Kramarczuk’s was once an “immigrant” business
Nick Kramarczuk, grandson of the Ukranian couple who founded the namesake meat market and restaurant on East Hennepin Avenue in 1954, knows something about immigrant businesses.
Kramarczuk, 32, who started helping out at the family business when he was 12, visited Edison High School last week to talk to Shirley Poelstra’s class about small businesses during Junior Achievement Entrepreneurship Week. Poelstra has sent a few of her J.A. business teams from Edison to the national competition. Those teams, like the school, are disproportionately working-poor kids of color and immigrants.
Working menial jobs for his dad, Orest, the current owner, taught him the value of hard, unglamorous work, Nick Kramarczuk told the students.
He went to college to purse a degree in marine geology and was working for a Florida engineering firm when he decided to rejoin the family business several years ago.
Kramarczuk, who greets customers, makes sausage, clears tables, gets involved in business decisions and more, discussed the joys and pitfalls of a family-owned small business, and the history of the iconic Nordeast destination.
“Are you hiring?” asked one of the students.
In fact, Kramarczuk’s, which employs 45 full-time and 5 part-time employees, probably will add a few workers over the upcoming holidays.
“I was struck by the diversity of the students and that they were so attentive,” said Kramarczuk. “I live right down the street from Edison, but I haven’t been in a high school for 20 years. I really appreciate our Minneapolis diversity.”
And those kids are the future customers and employees at their own businesses and Kramarczuk’s.
Fewer oil trains through downtown Minneapolis
BNSF Railway is sending fewer Bakken oil trains through west metro suburbs and downtown Minneapolis.
About two to eight oil trains pass through there each week, according to a BNSF report to the Minnesota Public Safety Department. Western suburbs and downtown Minneapolis had been seeing 11 to 23 weekly oil trains, each carrying at least 1 million gallons of crude oil.
Now, more oil trains are running on the usual BNSF route through Moorhead, St. Cloud, Anoka and northeast Minneapolis. Oil trains then pass through St. Paul, along the Mississippi River and into Wisconsin, heading east.

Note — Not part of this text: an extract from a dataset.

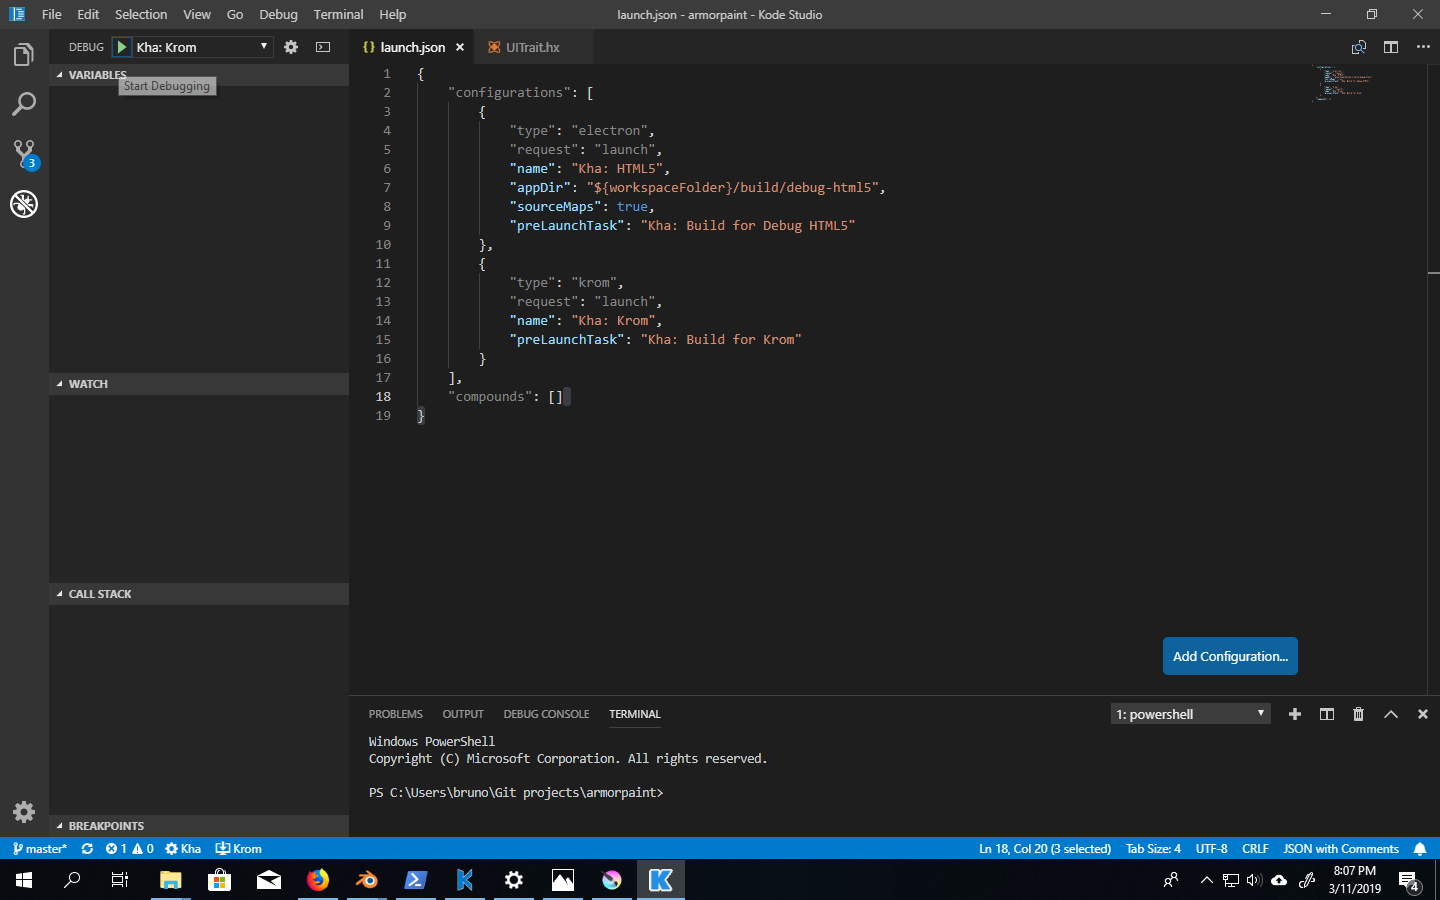Click Start Debugging green arrow
Viewport: 1440px width, 900px height.
120,46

BNSF shifted routes during $326 million in upgrades to its Minnesota system. Since July, more oil trains have gone from Moorhead to Willmar to Minneapolis on tracks that also pass Target Field.
BNSF said it always intended to shift traffic back to the Moorhead-St. Cloud-Minneapolis route as construction wound down for winter. Downtown oil traffic still isn’t back to the previous level of zero to three trains per week, however.
Broin returns as CEO of ethanol maker Poet Inc.
The founder of ethanol producer Poet Inc. is back in the job of chief executive.
Jeff Broin, whose experiments with ethanol production began on his family’s Wanamingo, Minn., farm in the early 1980s, had led the company during years of rapid growth until 2012, when he became Poet’s executive chairman.
Since then, Broin said he has worked on industry issues, set up a foundation and supported Third World causes, but was drawn back to the CEO job because “my heart has always been in this company,” according to a company statement. Jeff Lautt, who has been CEO, will manage day-to-day operations as president and chief operating officer.
Poet, based in Sioux Falls, S.D., operates 28 ethanol plants, most of them partly owned by farmers, including four in Minnesota.
Sales exec Konrath joins St. Kate’s
Jill Konrath, a veteran sales strategist, consultant and author, has been appointed the first sales executive in residence at the Center for Sales Innovation at St. Catherine University. The center’s sales degree programs are offered within the business school at St. Kate’s. Konrath expects to enhance the sales curriculum, expand corporate sponsorships and help develop a corporate advisory board.